La determinación de Droste de conceder importancia tanto al individuo “anómalo” como a
la sociedad tiene repercusiones sobre la forma de la novela corta. Hemos dicho que, en un
comienzo, Droste-Hülshoff había pensado escribir un relato policial basado en hechos reales;
progresivamente, abandonó la idea para acentuar los condicionantes sociales; el título Friedrich
Mergel. Eine Criminalgeschichte des 18.Jahrhunderts (Friedrich Mergel. Una narración criminal
del siglo XVIII), que subrayaba la importancia del criminal y la índole policial de la historia, fue
sustituido por el actual, que incluye el subtítulo “Ein Sittengemälde aus dem gebirgichten
Westfalen” (Un cuadro de costumbres de la Westfalia montañosa). Esta elevación de lo individual a
lo colectivo va acompañada de otras modificaciones: si se comparan las diferentes versiones del
texto, puede verse que el paso de la narración criminal (Criminalgeschichte) al cuadro de
costumbres (Sittengemälde) llevó a reducir la dimensión del texto, pero también a “agregarle”
ambigüedades; dicho de otro modo: la oscuridad que hoy vemos en el relato no existía desde un
comienzo, sino que corresponde a un estadio tardío de la composición. El carácter utópico del
relato, su voluntad de aportar una solución que la realidad en sí misma no contiene, se obtuvo a
través de un progresivo y paralelo añadido de elementos realistas y simbólicos, que acrecentaron
tanto el “naturalismo” como la oscuridad. De ahí que el carácter enigmático, que le fuera censurado
ya en vida de la autora, no sea el resultado de deficiencias o inadvertencias casuales, sino de una
busca consciente; esta reticencia, más allá de la voluntad de Droste, constituye menos un
renacimiento de la antigua objetividad épica que un anuncio del criterio de impersonalidad autoral
que habría de caracterizar a buena parte de la narrativa del capitalismo tardío; si, en el epos antiguo,
la difuminación de la figura autoral es garantía de que la obra plasma el ethos de una comunidad, en
Droste-Hülshoff la objetividad produce un universo indescifrable, que solo puede ser comprendido
–como en Kleist– por una divinidad escondida y trascendente. Pero, a diferencia de lo que ocurre
con los románticos de Jena, la oscuridad del mundo plasmado por Droste-Hülshoff no supone una
disposición subjetivista y elitista; a la inversa, en aquella se refleja la acción de un sistema a sus
ojos perverso, que destruye o torna, cuando menos, difícil la existencia de una cultura popular y
basada en la tradición. La conciencia de este fenómeno, y la voluntad de revertir esa situación
reivindicando los valores populares, y –en íntima relación con ello– la determinación de explicar el
“desvío” del personaje a partir de la incidencia de la sociedad, pero también de la acción libre de
Friedrich (con lo que se eluden las explicaciones fatalistas y las puramente contingentes), conceden
a la narración una dimensión épica que se echa en falta en otras Novellen contemporáneas. La
expresión de esto puede verse en que la obra no representa simplemente un acontecimento inaudito,
sino una historia de vida, con lo que se acerca al modelo clásico de la novela; algunos críticos han
comparado la forma de El haya de los judíos con la del Bildungsroman; sin embargo, el relato no
solo presenta una historia de decadencia antes que de formación, sino que además prescinde de las
lentas transiciones y prefiere reducir la biografía del personaje a algunos momentos representativos.
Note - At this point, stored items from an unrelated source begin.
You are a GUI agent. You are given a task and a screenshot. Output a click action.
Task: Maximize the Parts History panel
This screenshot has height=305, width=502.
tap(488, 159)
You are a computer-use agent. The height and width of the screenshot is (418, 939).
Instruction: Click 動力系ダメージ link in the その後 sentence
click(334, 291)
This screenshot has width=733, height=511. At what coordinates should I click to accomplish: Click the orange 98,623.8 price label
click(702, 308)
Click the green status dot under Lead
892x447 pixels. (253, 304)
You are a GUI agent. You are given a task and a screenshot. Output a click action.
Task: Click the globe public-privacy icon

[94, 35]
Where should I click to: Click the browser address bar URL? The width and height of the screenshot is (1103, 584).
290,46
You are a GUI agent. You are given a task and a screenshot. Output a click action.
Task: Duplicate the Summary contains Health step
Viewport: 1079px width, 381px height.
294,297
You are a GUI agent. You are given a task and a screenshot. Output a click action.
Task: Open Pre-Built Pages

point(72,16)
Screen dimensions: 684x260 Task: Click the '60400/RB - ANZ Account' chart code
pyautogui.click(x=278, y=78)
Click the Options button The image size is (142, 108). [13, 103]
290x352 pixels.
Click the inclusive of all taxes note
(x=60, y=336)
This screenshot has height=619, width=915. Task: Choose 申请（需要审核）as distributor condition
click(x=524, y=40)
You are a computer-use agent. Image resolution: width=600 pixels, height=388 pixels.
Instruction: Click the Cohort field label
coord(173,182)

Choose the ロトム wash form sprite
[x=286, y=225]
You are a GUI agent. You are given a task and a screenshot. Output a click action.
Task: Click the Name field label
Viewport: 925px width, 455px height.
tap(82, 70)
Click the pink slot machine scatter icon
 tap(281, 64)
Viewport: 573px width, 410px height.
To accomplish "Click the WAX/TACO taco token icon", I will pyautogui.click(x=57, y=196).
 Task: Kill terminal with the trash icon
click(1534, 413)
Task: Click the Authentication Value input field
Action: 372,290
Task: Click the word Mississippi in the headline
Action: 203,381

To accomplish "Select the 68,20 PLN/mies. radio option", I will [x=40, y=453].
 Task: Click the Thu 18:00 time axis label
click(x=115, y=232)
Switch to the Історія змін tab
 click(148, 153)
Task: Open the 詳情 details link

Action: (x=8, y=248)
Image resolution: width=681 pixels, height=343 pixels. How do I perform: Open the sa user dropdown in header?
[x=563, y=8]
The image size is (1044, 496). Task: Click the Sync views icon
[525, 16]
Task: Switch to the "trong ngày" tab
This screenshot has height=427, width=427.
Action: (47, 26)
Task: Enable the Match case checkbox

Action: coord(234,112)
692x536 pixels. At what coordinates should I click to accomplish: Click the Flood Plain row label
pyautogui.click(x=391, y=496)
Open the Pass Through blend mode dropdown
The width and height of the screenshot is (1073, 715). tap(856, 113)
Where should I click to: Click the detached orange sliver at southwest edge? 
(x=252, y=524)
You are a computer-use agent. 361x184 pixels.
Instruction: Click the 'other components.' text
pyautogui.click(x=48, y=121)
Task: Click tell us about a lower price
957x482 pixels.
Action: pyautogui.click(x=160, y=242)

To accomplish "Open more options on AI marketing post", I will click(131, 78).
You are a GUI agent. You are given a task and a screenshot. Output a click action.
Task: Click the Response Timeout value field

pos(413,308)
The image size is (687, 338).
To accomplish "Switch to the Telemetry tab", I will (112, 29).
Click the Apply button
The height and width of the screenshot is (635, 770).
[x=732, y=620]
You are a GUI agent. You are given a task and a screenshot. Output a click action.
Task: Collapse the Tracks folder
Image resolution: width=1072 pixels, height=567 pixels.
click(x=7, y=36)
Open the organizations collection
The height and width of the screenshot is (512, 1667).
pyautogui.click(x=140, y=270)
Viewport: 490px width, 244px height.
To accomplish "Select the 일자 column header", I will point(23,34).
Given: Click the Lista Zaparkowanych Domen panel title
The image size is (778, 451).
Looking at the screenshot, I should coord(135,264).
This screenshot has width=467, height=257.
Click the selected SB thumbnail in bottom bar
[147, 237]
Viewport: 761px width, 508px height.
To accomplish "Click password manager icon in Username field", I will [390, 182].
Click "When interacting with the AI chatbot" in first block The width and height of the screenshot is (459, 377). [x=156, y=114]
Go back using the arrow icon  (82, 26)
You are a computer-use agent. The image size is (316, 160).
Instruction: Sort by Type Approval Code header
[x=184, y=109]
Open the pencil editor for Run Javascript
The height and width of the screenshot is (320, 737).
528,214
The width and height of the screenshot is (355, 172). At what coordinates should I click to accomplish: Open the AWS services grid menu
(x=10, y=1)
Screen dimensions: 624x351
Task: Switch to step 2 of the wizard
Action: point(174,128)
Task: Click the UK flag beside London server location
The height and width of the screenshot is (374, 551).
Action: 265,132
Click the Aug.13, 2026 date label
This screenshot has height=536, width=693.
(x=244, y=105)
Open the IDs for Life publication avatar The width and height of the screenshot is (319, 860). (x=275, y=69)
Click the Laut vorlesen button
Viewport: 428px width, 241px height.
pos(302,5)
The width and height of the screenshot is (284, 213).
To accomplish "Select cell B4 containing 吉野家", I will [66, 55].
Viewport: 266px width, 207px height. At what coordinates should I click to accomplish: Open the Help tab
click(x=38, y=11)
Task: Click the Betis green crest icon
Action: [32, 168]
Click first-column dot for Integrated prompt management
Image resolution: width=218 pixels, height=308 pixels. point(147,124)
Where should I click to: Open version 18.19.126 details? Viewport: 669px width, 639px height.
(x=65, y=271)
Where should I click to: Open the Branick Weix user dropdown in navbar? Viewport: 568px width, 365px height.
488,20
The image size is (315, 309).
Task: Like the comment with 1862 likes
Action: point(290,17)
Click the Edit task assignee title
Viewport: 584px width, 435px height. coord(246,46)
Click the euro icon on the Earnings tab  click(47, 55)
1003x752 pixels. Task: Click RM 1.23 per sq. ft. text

Justamente, es el hecho de basarse en algunos episodios climáticos, eliminando los episodios
desprovistos de intensidad, lo que liga a El haya de los judíos con la tradición del relato breve. El
carácter transicional de la obra representa un elemento característico del realismo poético: una firme
adhesión a los valores de la comunidad reconocible, pero también la conciencia de su difícilmente
evitable desvanecimiento y del incontenible avance de la sociedad burguesa. Es en esta paradójica
posición transicional del relato, encabalgado entre dos géneros, y en los elementos formales y
temáticos señalados, donde debería rastrearse, a nuestro entender, la posición ideológico-política de
la obra, más allá de las declaraciones explícitas de Droste y de la influencia “explícita” del milieu.